O controle da ordem pública parece uma questão central nessas horas delicadas pelas quais passa a política chilena está passando. No sábado, o diplomata socialista Juan Gabriel Valdés, embaixador nos Estados Unidos do segundo governo de Michelle Bachelet (2014-2018), disse em uma carta pública que “já não basta condenar e menos ainda nivelar verbalmente a violência da polícia e a de criminosos queimando hospitais, igrejas e museus. É necessário que aqueles que ocupam posições de liderança atuem com urgência, antes que o desvario dos vândalos e o fascismo nostálgico de Pinochet ocupem o cenário”.

Segundo Valdés, “a cada dia que passa, o Chile está mais próximo de um colapso total da ordem pública que só pode terminar em um golpe militar ou no mínimo que o poder caia nas mãos das Forças Armadas, mesmo que elas não o queiram”.

Ao mesmo tempo em que Piñera se reunia no Palácio de La Moneda com os principais líderes estaduais, grupos de estudantes entraram em estações de metrô sem pagar — as “evasões coletivas”, como são chamadas no Chile, ou “catracaços”, no Brasil —, como aconteceu no começo do protesto que gerou o surto. Enquanto isso, o coordenador da Unidade Social — que reúne cerca de 200 organizações sociais, sindicais, secundárias e universitárias e de saúde — fez uma nova convocação para uma greve geral para segunda e terça-feira. Na anterior, em 12 de novembro, as concentrações foram seguidas por um dos dias de maior violência. Foi um dos momentos mais delicados da democracia chilena nas últimas décadas.

Como o Partido Comunista e parte da Frente Ampla, a Unidade Social, entidade que reúne mais de 200 organizações sociais e sindicais de defesa dos direitos humanos, rejeita o acordo para uma nova Constituição alcançada no Congresso, que inclui um plebiscito em abril para decidir se a Carta de 1980 será substituída — proposta apoiada por 85 % dos cidadãos, de acordo com pesquisas — e por meio de qual mecanismo. “É uma proposta adaptada aos partidos políticos”, diz a Unidade Social em sua declaração exigindo uma assembléia constituinte.

Não está claro se Piñera pode conseguir unir forças no Parlamento, onde não tem maioria, para levar adiante seu “acordo pela paz, pela democracia e contra a violência”, que inclui sete projetos de lei para modernizar a polícia, fortalecer sistemas de inteligência do Estado e punir com maior força os saques, entre outras iniciativas.
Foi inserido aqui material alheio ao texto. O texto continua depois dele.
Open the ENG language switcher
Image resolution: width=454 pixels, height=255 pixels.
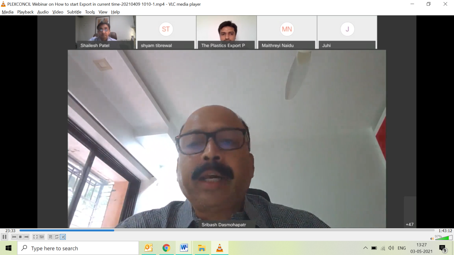point(402,248)
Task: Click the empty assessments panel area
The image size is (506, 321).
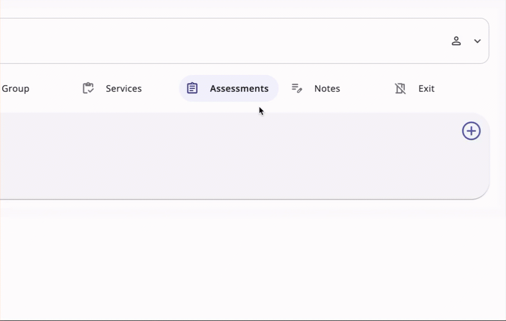Action: coord(223,157)
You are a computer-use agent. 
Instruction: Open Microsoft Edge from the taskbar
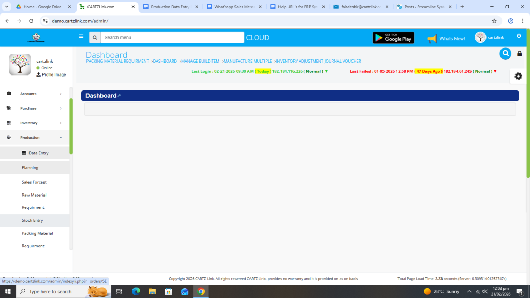[136, 291]
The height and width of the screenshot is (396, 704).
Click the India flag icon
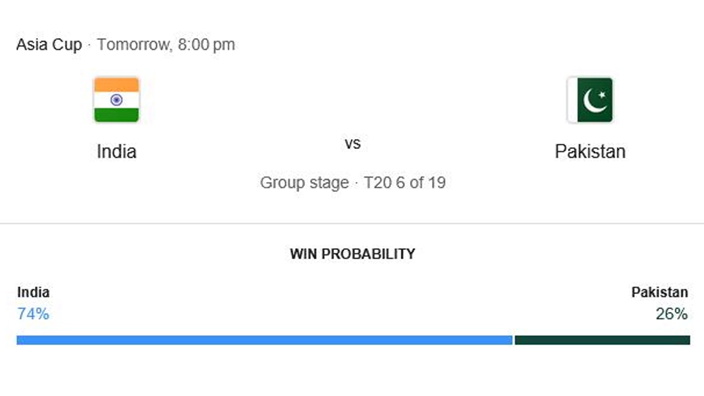pyautogui.click(x=116, y=100)

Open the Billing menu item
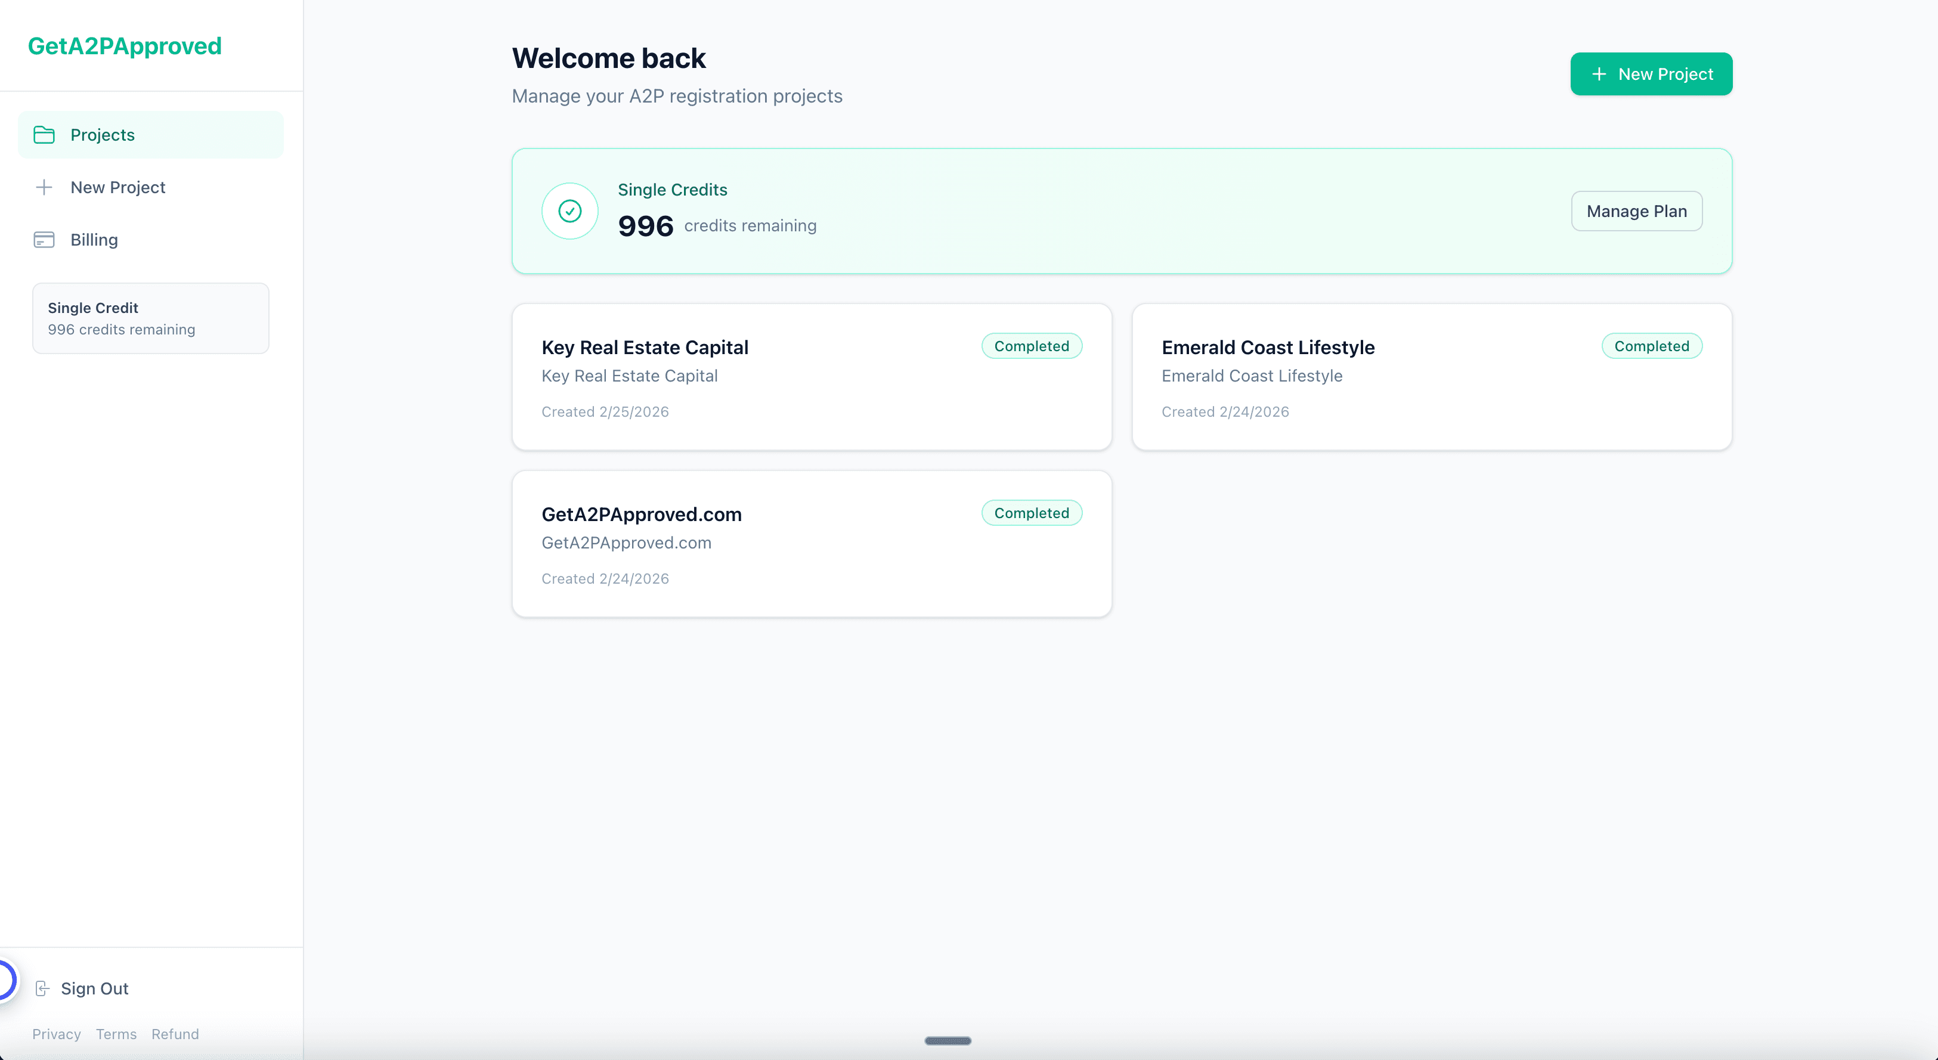tap(94, 240)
Embora uma parte da oposição tenha sido aberta aos pedidos do Executivo, especialmente os membros da Democracia Cristã, outros setores avançaram em sua rejeição.

— É desconcertante o fato de o presidente anunciar uma lei que alteraria os a definição constitucional de Estado de exceção para pôr as Forças Armadas na proteção da infraestrutura, incluindo a polícia — disse Heraldo Muñoz, presidente do Partido para a Democracia (PPD) e ministro das Relações Exteriores do último governo de Bachelet. — Rejeitamos a violência sem hesitação, mas defendemos uma solução política com um pacto social e profunda justiça tributária.

Enquanto um setor da oposição apresentou uma acusação constitucional contra Piñera na semana passada, pedindo que o Congresso casse seu mandato por suposta responsabilidade em violações de direitos humanos, a população rejeita a classe política em todas as partes do espectro. De acordo com a última pesquisa da Cadem, todos os líderes caíram em suas avaliações em relação a outubro.

Nestes dias de protestos, não só lojas foram saqueadas, nem só centros culturais incendiados. Os ataques atingiram a sede de partidos políticos como a UDI, da direita, e gabinetes parlamentares, como o de Gabriel Boric, da Frente Ampla, da esquerda. Outros líderes foram atacados nas ruas. No fim de semana passado, jogaram tinta e cuspiram contra o senador socialista José Miguel Insulza, ex-secretário geral da OEA entre 2005 e 2015.

Segundo a pesquisa da Cadem, 67% concordam com a continuidade das mobilizações, um aumento de 11 pontos em relação à medição da semana passada.